SELECTION:
Begin

In the early years famous international guests such as Mary Pickford, Gina Lollobrigida, Edward G. Robinson and Errol Flynn attended the event. The festival continued in this way until 1959, when the Argentine Film Critics Association took charge of running it; during this time the festival was approved and recognized by FIAPF.

In 1964 the festival moved temporarily to Buenos Aires, and the name was changed to Festival Cinematográfico Internacional de la República Argentina (International Cinematographic Festival of the Argentine Republic). In 1966 there was a military coup d'état in Argentina; in 1968 and 1970 the Instituto de Cine took charge of the festival.

From 1967 to 1969 the festival was cancelled because there were other festivals in Rio de Janeiro, Brazil. During the 1960s several well-known guests appeared, including: Paul Newman, Alberto Sordi, Pier Paolo Pasolini, Vittorio Gassman, Toshirō Mifune, François Truffaut, Karel Reisz, Catherine Deneuve, Juan Antonio Bardem, Anthony Perkins, Jean-Paul Belmondo, Maria Callas, Cantinflas, Andrzej Wajda, Jacques Tati, Lee Strasberg, George Hamilton.

After the 1970 edition, the festival was canceled when Argentina entered an unstable sociopolitical period that culminated in the highly repressive military dictatorship that ruled Argentina from 1976 to 1983. There were some attempts to reactivate it, but none succeeded until 1996, when the festival returned with new renovations. Since then there have been several changes. In the first years the event was not held in March; from 2001 to 2007 it returned to that month, and since 2008 it has been held in November. During this stage the festival was granted a 'Category A', the highest class assigned by FIAPF, making it the most important film festival of Latin America.

End

DATA SEGMENT:
Begin

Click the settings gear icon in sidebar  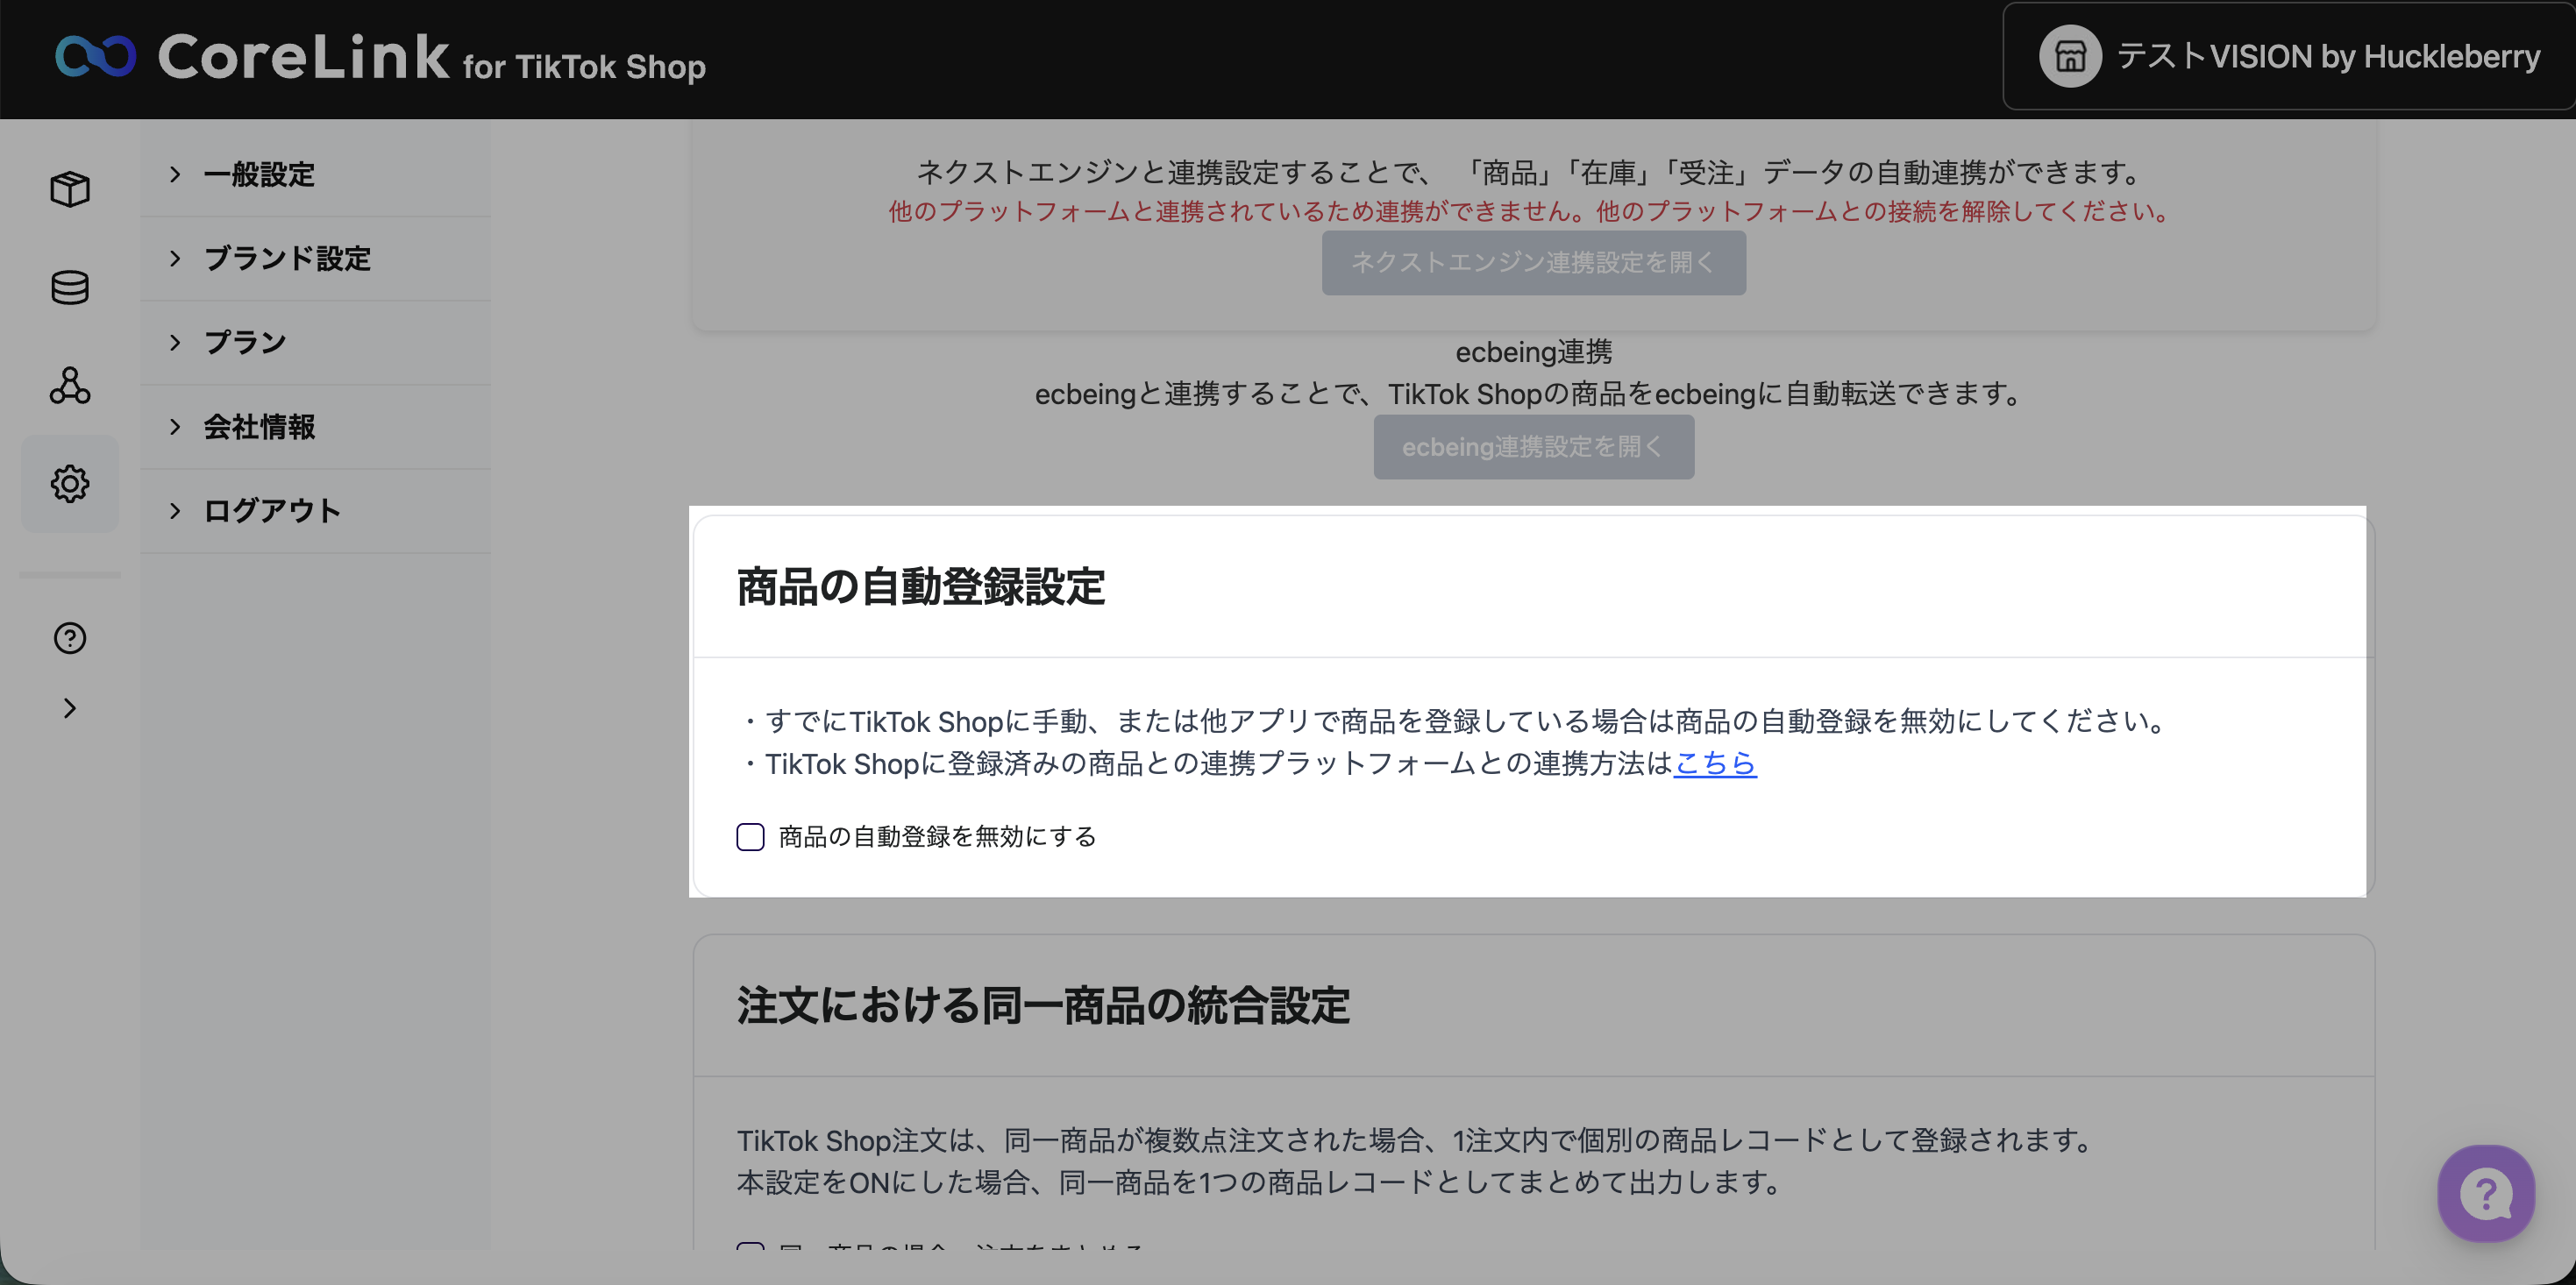(70, 484)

End

CHALLENGE 1: Retype the festival history, everything from "After the 1970" down to "of Latin America.".
CHALLENGE 2: Name the famous international guests the festival history says attended in the early years.
The listing comes from a separate source and is unrelated to the festival history.

WRITTEN ANSWER 1:
After the 1970 edition, the festival was canceled when Argentina entered an unstable sociopolitical period that culminated in the highly repressive military dictatorship that ruled Argentina from 1976 to 1983. There were some attempts to reactivate it, but none succeeded until 1996, when the festival returned with new renovations. Since then there have been several changes. In the first years the event was not held in March; from 2001 to 2007 it returned to that month, and since 2008 it has been held in November. During this stage the festival was granted a 'Category A', the highest class assigned by FIAPF, making it the most important film festival of Latin America.

WRITTEN ANSWER 2: Mary Pickford, Gina Lollobrigida, Edward G. Robinson, Errol Flynn